O Romantismo desenvolveu-se em três direcções, de acordo com as principais tendências face Revolução Francesa:
  • Romantismo Conservador: defendido pelos aristocratas, as classes privilegiadas antes da Revolução Francesa e que se opunham Revolução, que consideravam um retrocesso.
  • Romantismo Liberal: defendido pela burguesia, a classe mais beneficiada com a Revolução e que considerava que a revolução alcançou os objectivos.
  • Romantismo Socialista ou Socialismo Utópico: defendido pelos sans-culottes (as classes mais desfavorecidas), os que foram «carne para canhão» durante a revolução, mas não obtiveram benefícios com a mesma. Para estes, a revolução devia prosseguir até se alcançar a justiça e a igualdade, princípios que nortearam a revolução.

Evolução da historiografia

Sob influência do Romantismo, a História registaria na primeira metade do século XIX várias alterações, nomeadamente:
  • O alargamento da investigação histórica: o passado, em especial a Idade Média, passa a estar no centro das atenções dos historiadores.
  • A alteração do objecto da História: além dos factos políticos e individuais, a História passa a interessar-se pelos factos ideológicos e mentais bem como pelas sociedades e suas instituições e, ainda, pelos diversos povos e civilizações e respectivos costumes.
  • A adopção do método científico: que defende uma cuidadosa observação dos factos e só fazendo generalizações lentamente à medida que os factos vão sendo conhecidos.

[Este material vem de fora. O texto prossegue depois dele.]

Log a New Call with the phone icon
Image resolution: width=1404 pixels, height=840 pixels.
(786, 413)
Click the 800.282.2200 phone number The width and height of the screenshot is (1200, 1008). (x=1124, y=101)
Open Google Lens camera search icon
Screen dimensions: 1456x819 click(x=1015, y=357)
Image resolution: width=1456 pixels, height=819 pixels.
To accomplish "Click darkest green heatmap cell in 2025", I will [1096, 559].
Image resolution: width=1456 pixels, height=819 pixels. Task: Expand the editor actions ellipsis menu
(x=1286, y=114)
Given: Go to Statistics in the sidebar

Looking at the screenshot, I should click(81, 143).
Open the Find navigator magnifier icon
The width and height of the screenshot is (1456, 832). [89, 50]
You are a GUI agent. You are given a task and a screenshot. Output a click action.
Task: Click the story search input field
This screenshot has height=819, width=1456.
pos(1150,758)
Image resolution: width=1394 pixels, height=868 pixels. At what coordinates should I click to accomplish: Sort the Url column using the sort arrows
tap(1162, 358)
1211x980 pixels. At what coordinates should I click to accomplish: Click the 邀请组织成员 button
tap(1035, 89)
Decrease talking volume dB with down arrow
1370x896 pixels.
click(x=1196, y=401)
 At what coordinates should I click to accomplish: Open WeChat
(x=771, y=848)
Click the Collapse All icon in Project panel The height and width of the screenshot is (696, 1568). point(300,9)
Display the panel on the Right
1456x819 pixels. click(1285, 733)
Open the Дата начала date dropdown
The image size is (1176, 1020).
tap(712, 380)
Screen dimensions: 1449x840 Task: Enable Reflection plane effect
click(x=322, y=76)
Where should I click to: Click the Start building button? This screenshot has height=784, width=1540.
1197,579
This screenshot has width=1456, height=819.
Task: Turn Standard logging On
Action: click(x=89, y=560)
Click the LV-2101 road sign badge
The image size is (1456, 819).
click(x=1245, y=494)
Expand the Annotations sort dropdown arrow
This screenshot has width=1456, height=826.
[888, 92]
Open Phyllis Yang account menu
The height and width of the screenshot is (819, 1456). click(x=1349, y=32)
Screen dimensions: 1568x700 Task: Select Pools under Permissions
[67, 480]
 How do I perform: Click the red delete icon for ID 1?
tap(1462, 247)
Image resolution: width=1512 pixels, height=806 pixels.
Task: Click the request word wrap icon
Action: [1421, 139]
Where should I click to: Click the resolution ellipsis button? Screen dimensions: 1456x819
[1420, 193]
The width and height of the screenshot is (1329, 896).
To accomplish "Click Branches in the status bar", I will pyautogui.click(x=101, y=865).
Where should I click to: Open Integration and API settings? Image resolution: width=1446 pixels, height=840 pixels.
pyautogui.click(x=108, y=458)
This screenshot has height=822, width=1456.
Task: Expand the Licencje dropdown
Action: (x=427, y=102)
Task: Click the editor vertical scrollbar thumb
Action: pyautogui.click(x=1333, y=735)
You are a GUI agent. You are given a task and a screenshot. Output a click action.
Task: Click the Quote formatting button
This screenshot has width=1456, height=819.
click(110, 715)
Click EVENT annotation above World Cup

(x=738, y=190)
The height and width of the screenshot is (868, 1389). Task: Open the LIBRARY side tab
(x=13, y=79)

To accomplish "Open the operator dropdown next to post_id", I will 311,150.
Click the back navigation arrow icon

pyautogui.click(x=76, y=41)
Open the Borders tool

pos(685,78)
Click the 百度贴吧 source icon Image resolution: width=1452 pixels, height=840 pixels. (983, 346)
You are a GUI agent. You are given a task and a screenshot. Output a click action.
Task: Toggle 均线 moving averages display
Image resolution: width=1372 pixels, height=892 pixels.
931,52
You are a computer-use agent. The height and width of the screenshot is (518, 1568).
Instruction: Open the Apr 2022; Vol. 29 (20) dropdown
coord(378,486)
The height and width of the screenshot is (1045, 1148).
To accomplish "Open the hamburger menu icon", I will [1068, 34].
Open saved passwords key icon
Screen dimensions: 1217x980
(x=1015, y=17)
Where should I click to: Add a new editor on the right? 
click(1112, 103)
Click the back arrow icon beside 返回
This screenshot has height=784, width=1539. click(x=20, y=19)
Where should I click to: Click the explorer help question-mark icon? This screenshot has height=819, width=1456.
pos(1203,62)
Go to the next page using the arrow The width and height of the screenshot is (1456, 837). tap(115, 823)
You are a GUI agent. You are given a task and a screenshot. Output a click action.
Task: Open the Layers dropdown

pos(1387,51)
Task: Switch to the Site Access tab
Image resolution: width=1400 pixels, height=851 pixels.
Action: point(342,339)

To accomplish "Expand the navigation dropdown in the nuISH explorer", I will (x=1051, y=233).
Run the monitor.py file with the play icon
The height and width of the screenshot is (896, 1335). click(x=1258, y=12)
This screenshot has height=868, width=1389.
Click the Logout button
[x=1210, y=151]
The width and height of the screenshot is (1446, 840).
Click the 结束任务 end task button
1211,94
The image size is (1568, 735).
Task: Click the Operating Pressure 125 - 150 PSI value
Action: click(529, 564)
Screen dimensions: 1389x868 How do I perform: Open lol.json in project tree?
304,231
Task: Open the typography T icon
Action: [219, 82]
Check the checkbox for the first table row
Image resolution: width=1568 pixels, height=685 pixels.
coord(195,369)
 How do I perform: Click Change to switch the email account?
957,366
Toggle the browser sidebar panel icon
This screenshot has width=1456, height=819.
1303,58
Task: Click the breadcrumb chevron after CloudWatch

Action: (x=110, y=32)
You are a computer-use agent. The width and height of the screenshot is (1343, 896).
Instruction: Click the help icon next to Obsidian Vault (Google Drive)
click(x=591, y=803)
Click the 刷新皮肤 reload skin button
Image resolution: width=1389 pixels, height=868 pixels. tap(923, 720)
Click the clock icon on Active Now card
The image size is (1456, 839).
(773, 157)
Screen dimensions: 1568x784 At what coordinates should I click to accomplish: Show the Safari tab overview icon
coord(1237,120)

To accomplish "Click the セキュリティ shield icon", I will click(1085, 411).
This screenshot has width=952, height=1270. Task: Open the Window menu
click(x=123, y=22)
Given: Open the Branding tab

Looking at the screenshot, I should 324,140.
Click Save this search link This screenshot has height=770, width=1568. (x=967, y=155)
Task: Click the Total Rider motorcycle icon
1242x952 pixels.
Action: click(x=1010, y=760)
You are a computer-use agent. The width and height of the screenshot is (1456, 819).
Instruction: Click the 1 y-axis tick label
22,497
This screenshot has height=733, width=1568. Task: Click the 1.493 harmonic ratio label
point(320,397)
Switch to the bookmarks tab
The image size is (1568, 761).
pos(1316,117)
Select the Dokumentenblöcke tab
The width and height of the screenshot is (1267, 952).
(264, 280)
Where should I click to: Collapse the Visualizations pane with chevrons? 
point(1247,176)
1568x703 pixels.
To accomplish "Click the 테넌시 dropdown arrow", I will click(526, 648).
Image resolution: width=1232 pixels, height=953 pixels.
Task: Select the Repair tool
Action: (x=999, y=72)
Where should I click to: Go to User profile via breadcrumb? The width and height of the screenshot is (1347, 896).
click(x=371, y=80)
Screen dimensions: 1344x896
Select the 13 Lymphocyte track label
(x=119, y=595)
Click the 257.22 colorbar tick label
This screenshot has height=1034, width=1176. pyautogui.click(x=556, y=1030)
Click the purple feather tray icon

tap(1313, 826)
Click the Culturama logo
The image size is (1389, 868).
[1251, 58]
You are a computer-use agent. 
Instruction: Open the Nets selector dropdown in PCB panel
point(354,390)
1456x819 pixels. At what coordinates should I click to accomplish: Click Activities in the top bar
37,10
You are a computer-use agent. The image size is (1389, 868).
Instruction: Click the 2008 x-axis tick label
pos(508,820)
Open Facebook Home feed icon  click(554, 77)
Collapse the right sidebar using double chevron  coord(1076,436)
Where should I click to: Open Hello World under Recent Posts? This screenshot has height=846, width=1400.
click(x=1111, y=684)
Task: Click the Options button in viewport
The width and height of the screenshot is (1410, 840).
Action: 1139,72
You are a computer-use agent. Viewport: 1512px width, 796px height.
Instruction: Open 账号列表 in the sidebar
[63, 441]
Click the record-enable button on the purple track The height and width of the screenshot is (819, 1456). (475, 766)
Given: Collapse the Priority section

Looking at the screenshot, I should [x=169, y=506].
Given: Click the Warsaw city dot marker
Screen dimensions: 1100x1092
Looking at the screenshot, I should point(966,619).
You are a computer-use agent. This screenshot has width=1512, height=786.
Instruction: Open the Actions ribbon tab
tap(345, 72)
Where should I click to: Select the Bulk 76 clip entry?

Os historiadores românticos

François Guizot (1787-1874): foi defensor de um novo conceito de facto histórico que não assentasse apenas no acontecimento, mas também na relação entre os acontecimentos; ou seja, o facto histórico não apenas como facto político, mas também como facto da civilização.
Augustin Thierry (1798-1874): foi defensor de uma História das massas e não apenas dos grandes homens; revelava, porém, fraco rigor na critica as fontes.
Jules Michelet (1799-1875): foi precursor da História total, que procurava debruçar sobre todos os aspectos da Vida da sociedade. Recorria a numerosas fontes para a reconstituição do passado, mas por vezes perdia-se no imaginário e supérfluo e revelava parcialidade política.
Alexandre Herculano (1810-1877): foi o maior expoente da historiografia portuguesa, contemporâneo e seguidor de Guizot e Thierry. Na sua obra histórica deu grande valor ao devir das sociedades, ao povo trabalhador e às origens da burguesia.


Bibliografia
SUMBANE, Salvador Agostinho. H11 - História 11ª Classe. 2ª Edição. Texto Editores, Maputo, 2017.